CDWP approves three sections of N-25; final approval pending after addressing queries on road alignment and land acquisition; project to be funded through Rs8 per liter levy on petrol and diesel

The federal government has approved the construction of three sections of the Balochistan Expressway (N-25) totaling 692 kilometers at an estimated cost of Rs415 billion. The project will be funded through an Rs8 per liter levy on petrol and high-speed diesel, imposed earlier this year.

Now, the project will be presented to the Executive Committee of the National Economic Council (ECNEC) for final approval. 

Once completed in at least three years, the dual carriageway will connect Quetta to Karachi, enhancing economic development and connectivity. 

The Central Development Working Party (CDWP) meeting, chaired by Deputy Chairman of the Planning Commission and Minister Ahsan Iqbal, also addressed queries regarding road alignment and land acquisition.

The CDWP is authorized to approve projects worth up to Rs7.5 billion and refers larger schemes to ECNEC, which is chaired by Deputy Prime Minister Ishaq Dar.

The CDWP also recommended the dualization of the Karachi-Quetta-Chaman route, spanning 278 kilometers, with an estimated cost of Rs183.4 billion. While Rs33 billion has been allocated for the current fiscal year, challenges remain due to low initial funding, which may require an annual allocation of Rs75 billion in the coming years.

Additionally, the CDWP cleared the Rs99 billion dualization of the 332-kilometer Khuzdar-Kuchlak section of N-25. With 52% of the work already completed, the remaining portion is expected to be finished in two years. The government has allocated Rs34 billion for this project in the current fiscal year.

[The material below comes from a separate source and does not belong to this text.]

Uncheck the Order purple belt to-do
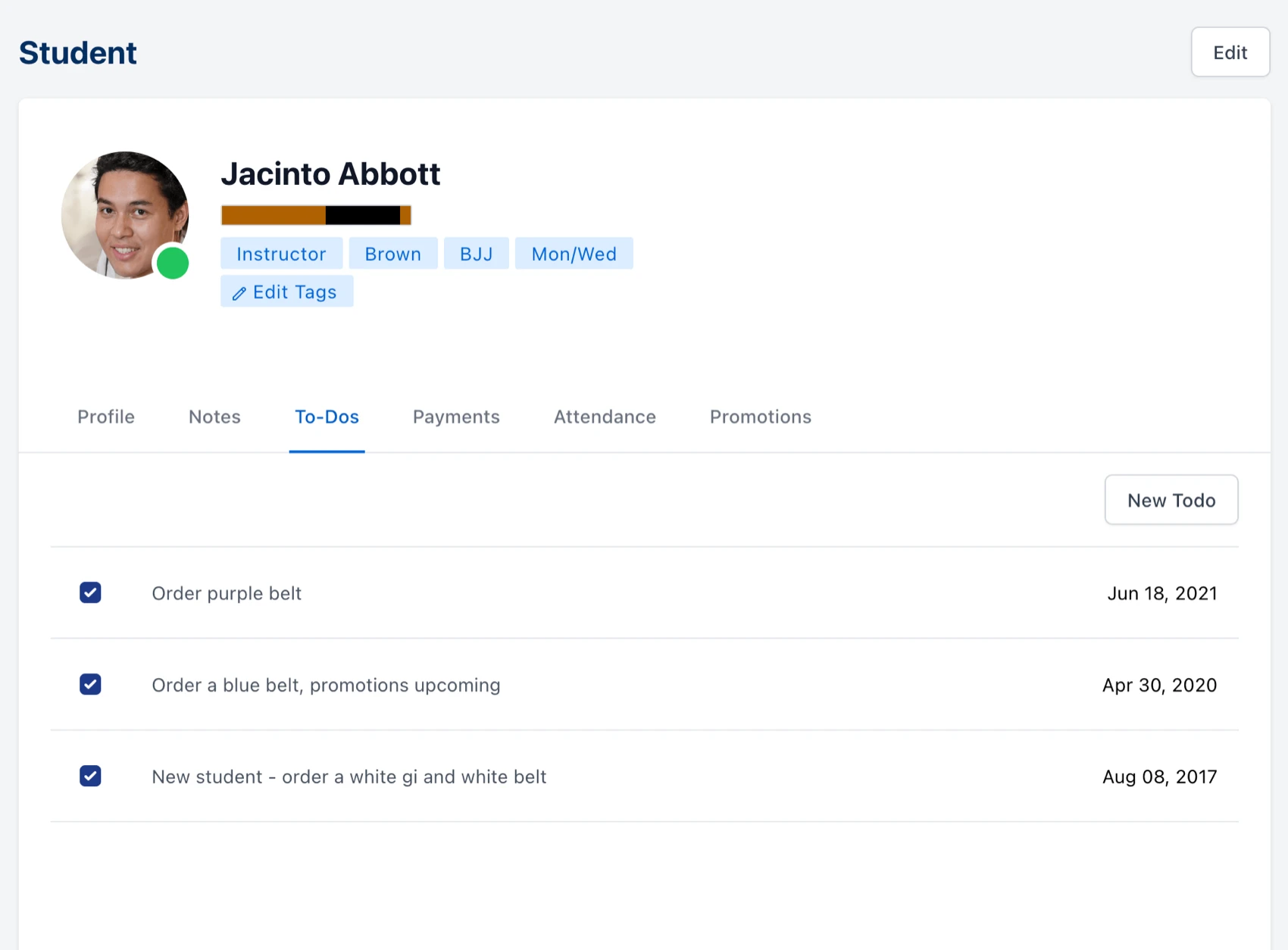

Another section, Karoro Wadh-Khuzdar Chaman, will be dualized at a cost of Rs133 billion for a 104-kilometer road. Rs33 billion has been earmarked for this section in the current fiscal year, but Rs50 billion per year will be needed for the next two years to complete the project on time.

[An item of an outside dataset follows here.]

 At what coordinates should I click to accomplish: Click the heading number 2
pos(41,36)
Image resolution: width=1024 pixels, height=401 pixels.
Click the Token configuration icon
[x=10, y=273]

Prime Minister Shehbaz Sharif imposed the Rs8 per liter levy earlier this year to fund these road projects. While the decision faced criticism for adding to the existing tax burden on consumers, the Prime Minister defended the move, stating that the infrastructure development would enhance Balochistan’s connectivity and safety.

The CDWP raised concerns about the alignment of the roads, the revised costs, and land acquisition. These issues must be addressed before the projects are forwarded to the ECNEC for final approval. The government has allocated Rs1 trillion for the federal Public Sector Development Programme this year, with Rs210 billion set aside for various Balochistan projects.